Pointing data for screenshots:
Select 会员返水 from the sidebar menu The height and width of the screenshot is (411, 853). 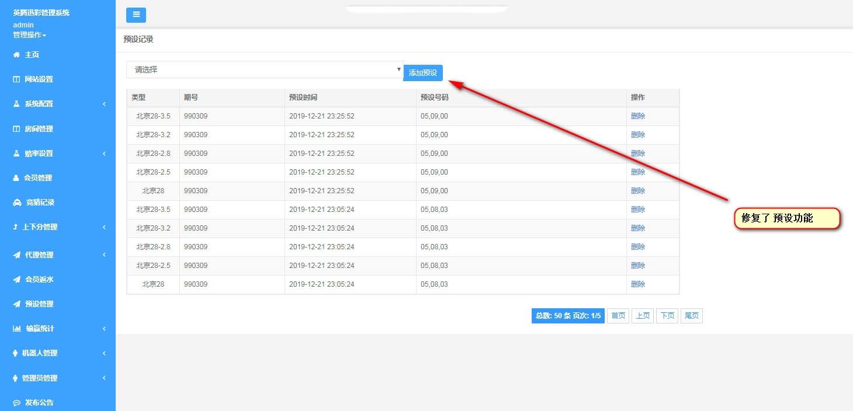tap(39, 280)
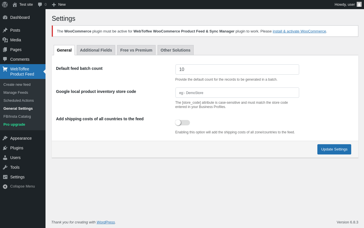
Task: Focus the Google store code input field
Action: coord(237,93)
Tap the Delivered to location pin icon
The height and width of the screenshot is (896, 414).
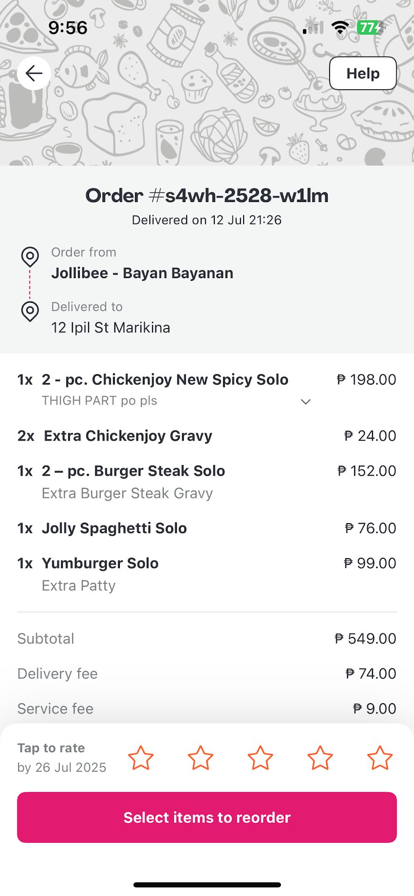(30, 311)
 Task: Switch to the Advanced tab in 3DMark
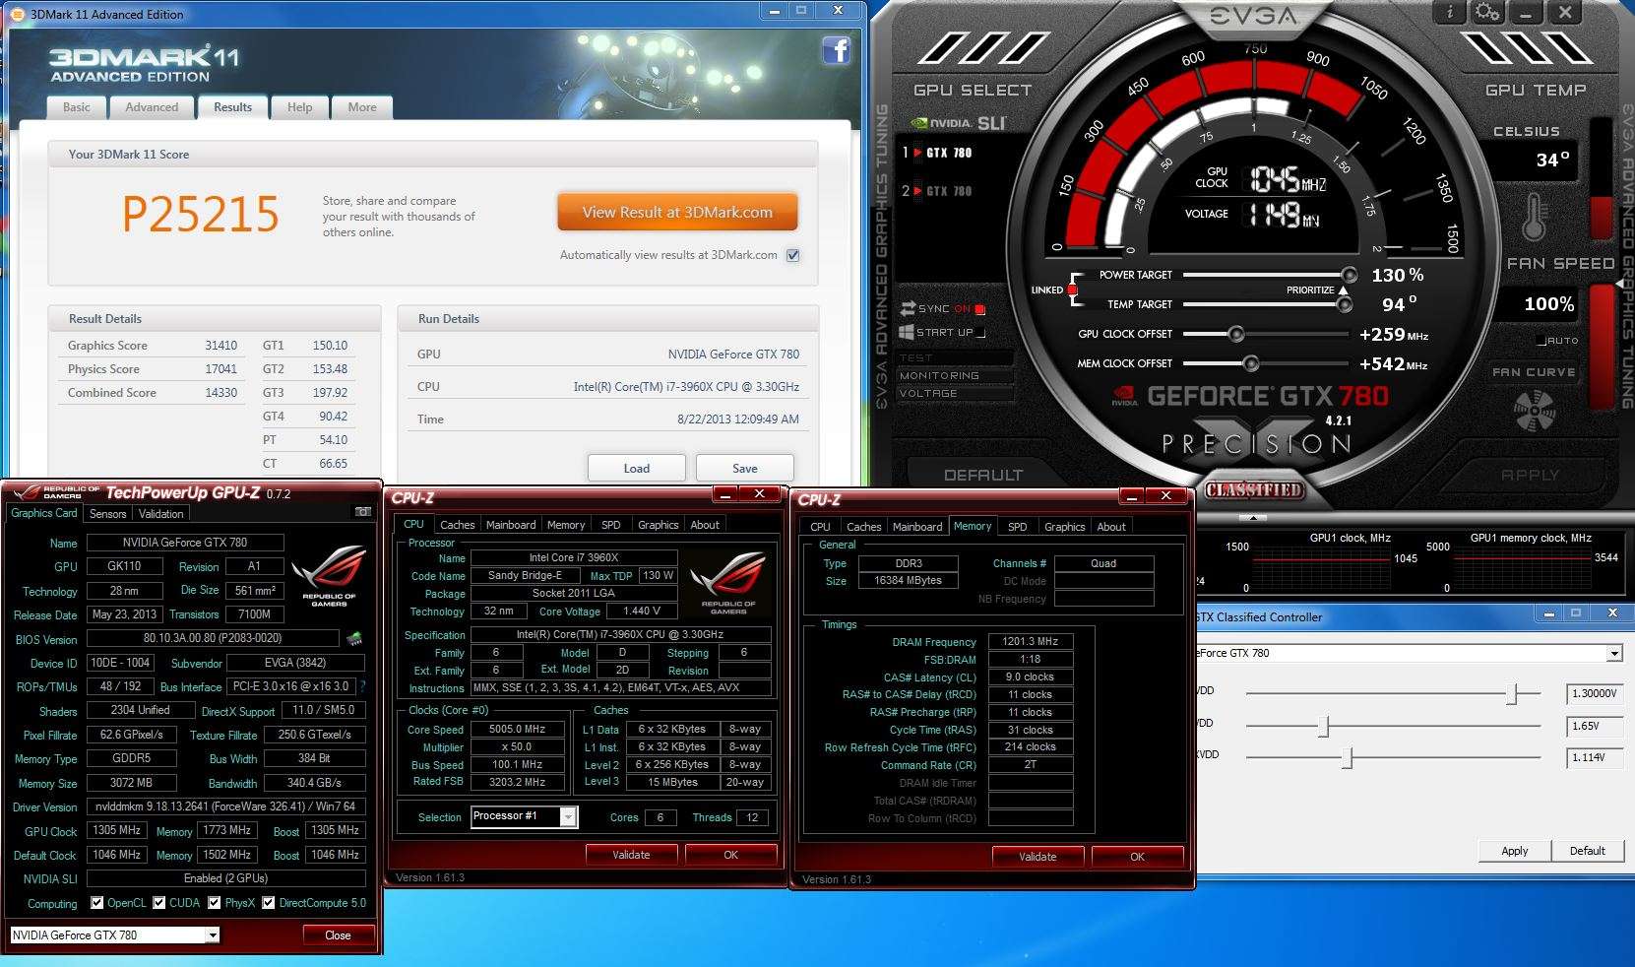[152, 107]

*Your instructions*
List every line of the material above that contains the string "Task", treating uppercase and lowercase letters as different.

*Complete response*
Task: Focus the Google store code input field
 Task: Switch to the Advanced tab in 3DMark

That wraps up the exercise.